THE SPREADING OF HUMAN NORMAL GLIAL AND MALIGNANT GLIOMA CELLS IN CULTURE

Abstract

Using three lines of human normal glial cells and four established lines of human malignant glioma cells we have studied cell spreading following seeding onto glass and plastic substata. The cells were detached with EDTA and trypsin, suspended in EMEM with 10% calf serum and studied with time-lapse, phase-contrast cinematography in suspension and during attachment and spreading. Cells were fixed and prepared for light microscopy while in suspension and during the spreading process. They were also prepared for scanning and transmission electron microscopy at different times during spreading. The projected areas of stained cells, in suspension and at different stages of spreading, were measured morphometrically and the results compared statistically. The glial cells in suspension were often found to retain somewhat their shape from the previous monolayer.

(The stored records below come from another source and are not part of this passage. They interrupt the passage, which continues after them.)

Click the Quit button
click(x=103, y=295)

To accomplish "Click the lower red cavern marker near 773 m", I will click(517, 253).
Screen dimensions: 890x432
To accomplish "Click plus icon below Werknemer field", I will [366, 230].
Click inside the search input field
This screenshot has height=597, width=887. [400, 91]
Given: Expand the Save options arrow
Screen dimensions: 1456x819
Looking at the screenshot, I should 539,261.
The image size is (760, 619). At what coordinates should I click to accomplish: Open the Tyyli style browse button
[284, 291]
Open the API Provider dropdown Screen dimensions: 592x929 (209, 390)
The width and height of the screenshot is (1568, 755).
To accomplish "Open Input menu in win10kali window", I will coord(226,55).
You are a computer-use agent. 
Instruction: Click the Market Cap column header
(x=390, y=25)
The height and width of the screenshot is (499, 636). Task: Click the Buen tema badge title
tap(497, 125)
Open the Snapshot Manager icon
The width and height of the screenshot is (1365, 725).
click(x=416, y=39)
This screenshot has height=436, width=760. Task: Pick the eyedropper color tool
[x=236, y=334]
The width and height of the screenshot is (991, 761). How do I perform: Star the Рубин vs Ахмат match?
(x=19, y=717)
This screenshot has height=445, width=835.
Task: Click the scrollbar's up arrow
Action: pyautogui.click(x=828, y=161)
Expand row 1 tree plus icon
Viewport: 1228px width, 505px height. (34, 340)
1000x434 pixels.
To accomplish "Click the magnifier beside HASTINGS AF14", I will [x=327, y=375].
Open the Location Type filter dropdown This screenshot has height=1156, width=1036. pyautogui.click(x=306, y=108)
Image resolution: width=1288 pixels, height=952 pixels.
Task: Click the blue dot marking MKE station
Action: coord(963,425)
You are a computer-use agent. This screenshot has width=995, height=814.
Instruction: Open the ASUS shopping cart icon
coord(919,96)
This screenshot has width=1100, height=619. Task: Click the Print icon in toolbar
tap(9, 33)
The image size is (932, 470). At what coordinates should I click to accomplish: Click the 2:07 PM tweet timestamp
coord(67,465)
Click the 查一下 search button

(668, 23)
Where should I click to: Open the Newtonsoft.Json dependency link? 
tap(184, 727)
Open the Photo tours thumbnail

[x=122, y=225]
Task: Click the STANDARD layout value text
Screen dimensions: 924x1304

They spread radially outwards with even lamellar cytoplasm and peripheral ruffling, as a group more quickly than the malignant glioma cells. They also became polarized and started to translocate in a shorter time. The glioma cells were spherical in suspension and characterized by pronounced blebbing of the cell surface. Blebbing continued during spreading and was finally replaced by ruffling at the edge. The cells spread like the glial cells radially outwards but the lamellar cytoplasma was occasionally somewhat irregular. Cells from the glioma lines spread as groups slower than the glial cells but with individual rates for the differnet lines. One of the glioma lines appeared to spread more thinly than the glial cells. Cells which sedimented on top of other cells could not spread. Aggregations of cells spread and became polarized more quickly than single cells in all cases.